Dai pannolini agli assorbenti: Lines è un marchio in continua evoluzione che da 60 anni è al fianco delle donne.

Lines – marchio di Fater – è tra i brand scelti dal Ministero delle Imprese e del Made in Italy per la mostra Identitalia. Si tratta dell’esposizione dedicata ai marchi storici italiani promossa dal Ministero per celebrare i 140 anni dell’Ufficio Italiano Brevetti e Marchi. La mostra si terrà dal 13 febbraio al 6 aprile a Roma negli spazi di Palazzo Piacentini. Tra le mascotte in mostra figurerà anche Pippo, l’iconico ippopotamo blu ideato da Armando Testa per Lines. Pippo negli anni ’60 è entrato nelle case degli italiani tramite le simpatiche gag andate in onda durante il Carosello e gli spot televisivi.
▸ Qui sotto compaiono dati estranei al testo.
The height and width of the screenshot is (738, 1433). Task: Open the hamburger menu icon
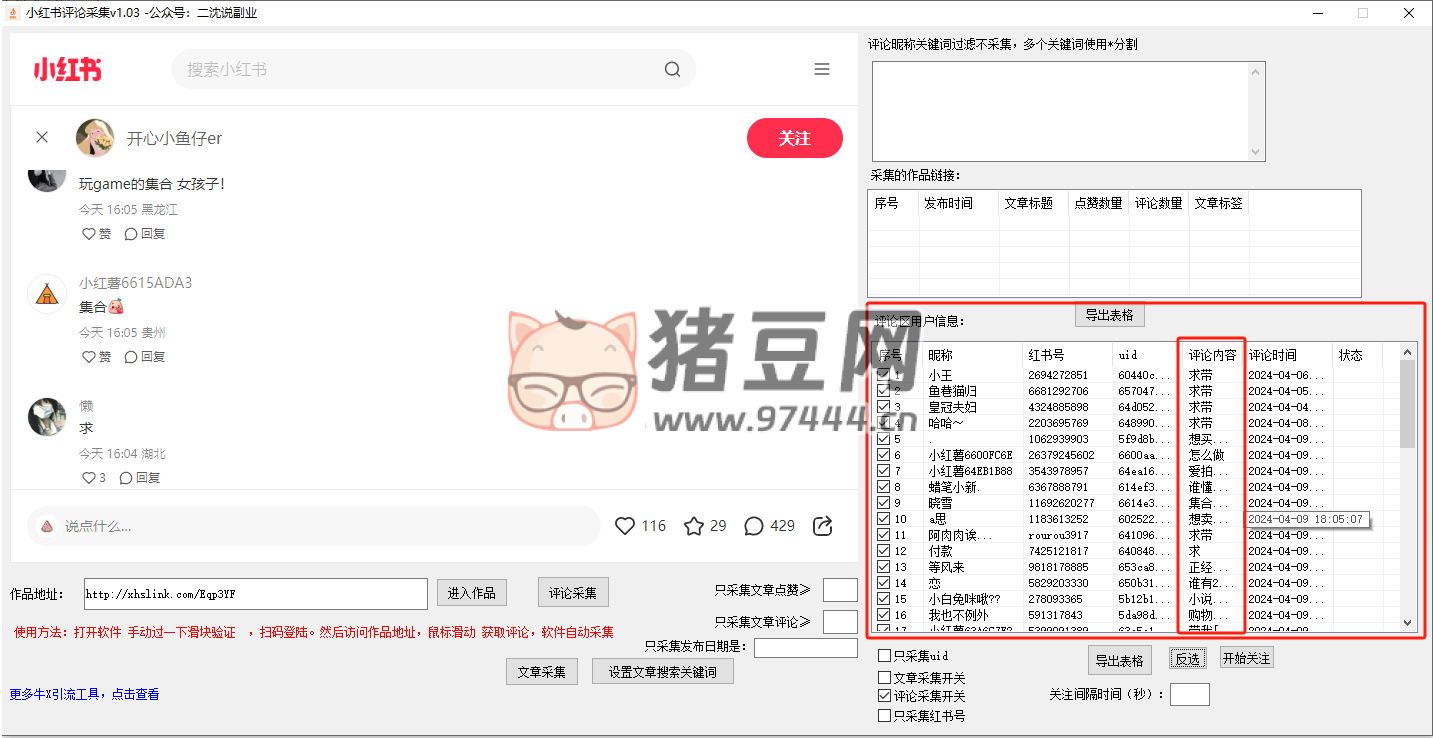coord(822,70)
Quella di Lines è una storia caratterizzata da innovazione e cambiamenti. Fasi che si sono riflettute non solo nell’innovazione di prodotto, ma anche nel linguaggio di comunicazione contro gli stereotipi e le discriminazioni di genere. Un racconto che parte dal 1963 quando Fater, azienda fondata nel 1958 dalla famiglia Angelini e dal 1992 in joint venture paritetica con Procter & Gamble, lancia sul mercato italiano i primi pannolini a marchio Lines. Nel 1965, inoltre, opera da apripista in un settore completamente nuovo, sviluppando i primi assorbenti femminili. L’evoluzione fino ad oggi vede sempre il brand al fianco delle donne nella propria quotidianità.
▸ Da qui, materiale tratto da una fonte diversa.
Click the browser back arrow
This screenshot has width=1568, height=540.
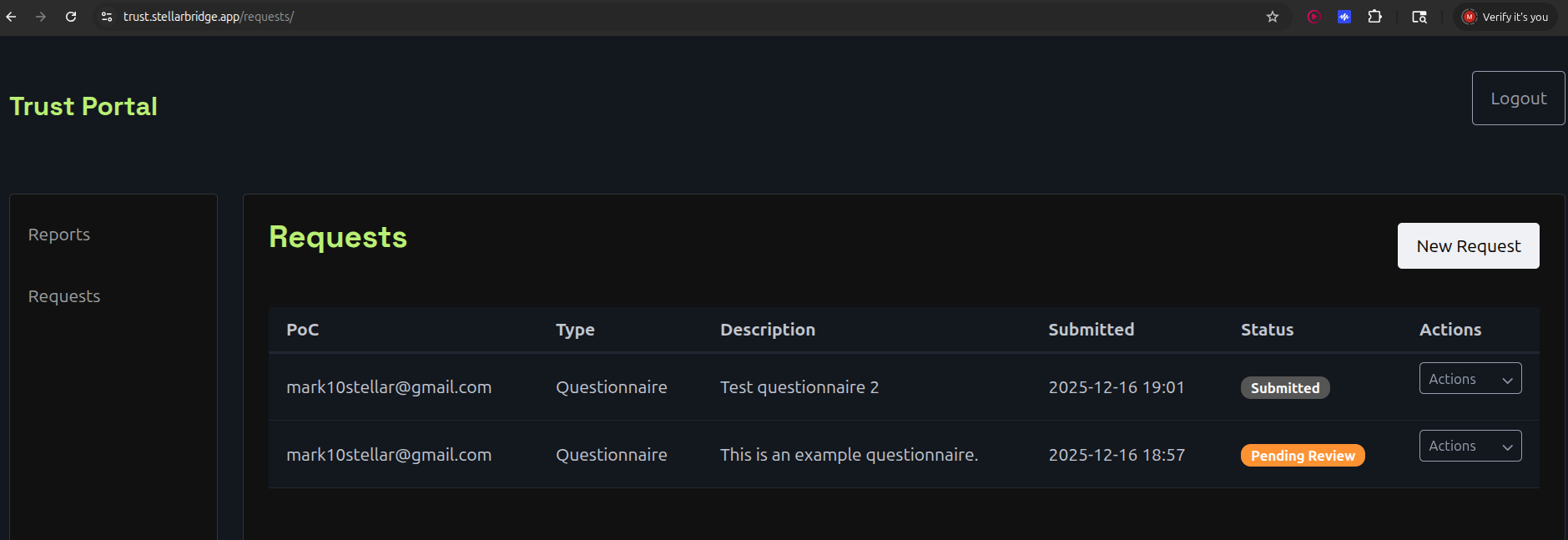(x=12, y=17)
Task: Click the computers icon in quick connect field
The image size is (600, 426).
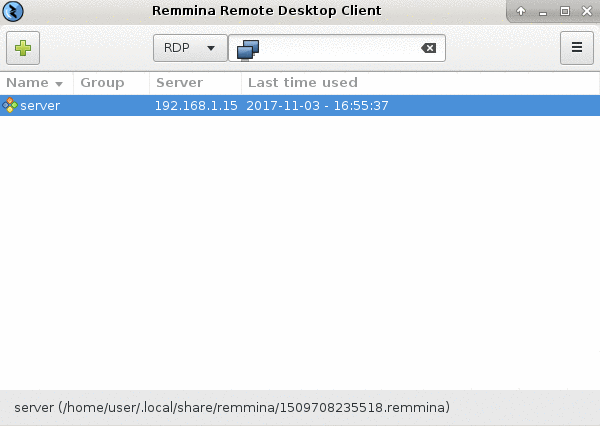Action: (x=248, y=50)
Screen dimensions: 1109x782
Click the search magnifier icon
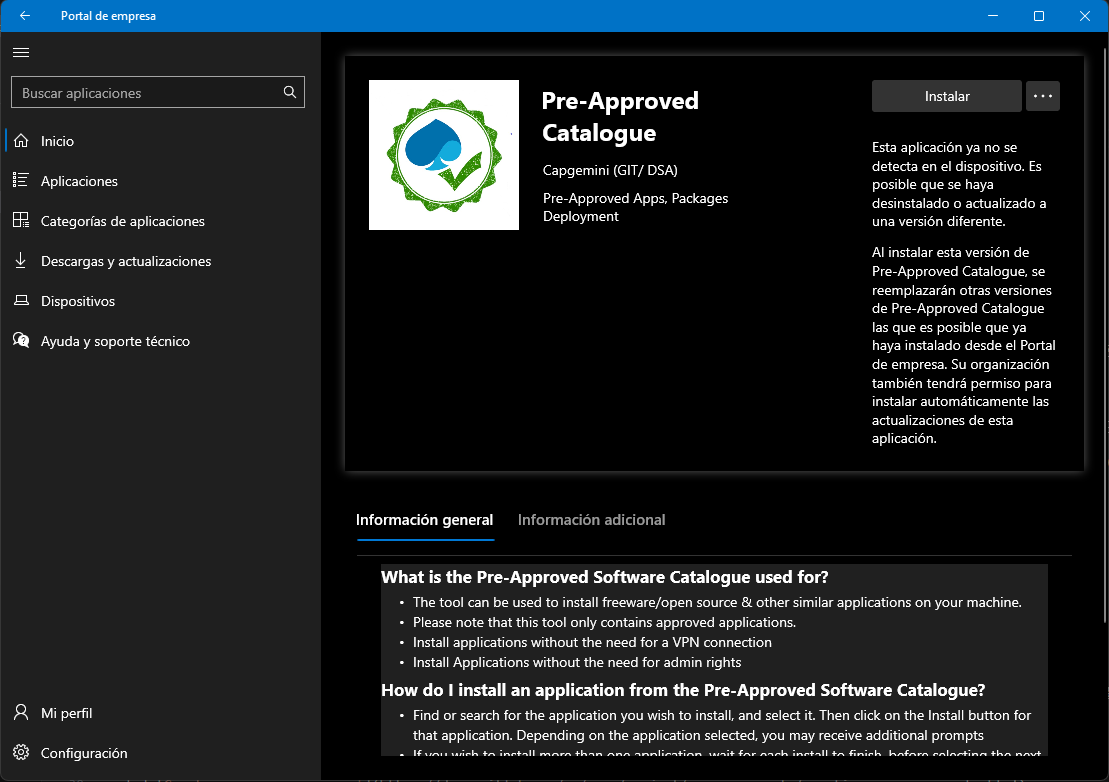pyautogui.click(x=290, y=93)
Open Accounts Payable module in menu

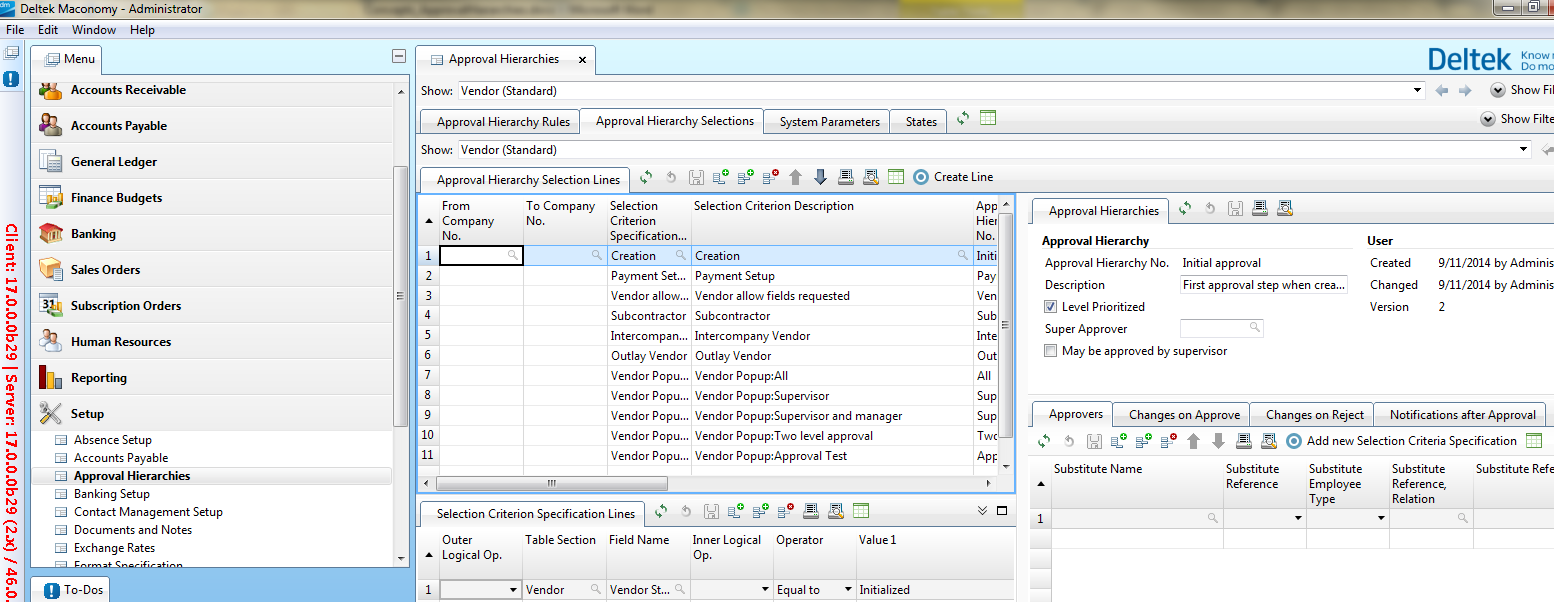pos(118,126)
«Siamo davvero felici di essere qui per rappresentare con Lines una delle eccellenze dei marchi del Made in Italy. – ha dichiarato Antonio Fazzari, General Manager di Fater – Lines è un brand speciale perché la sua storia si intreccia con il percorso di evoluzione della donna nella nostra Società. Il successo di Lines si fonda su un impegno costante nell’innovare sia le tecnologie dei nostri prodotti che la comunicazione e la relazione con le nostre consumatrici. È una promessa che rinnoviamo ogni giorno. Con l’obiettivo di realizzare il nostro Brand Purpose, il nostro Perché, che è quello di contribuire a creare una Società più inclusiva ed aperta».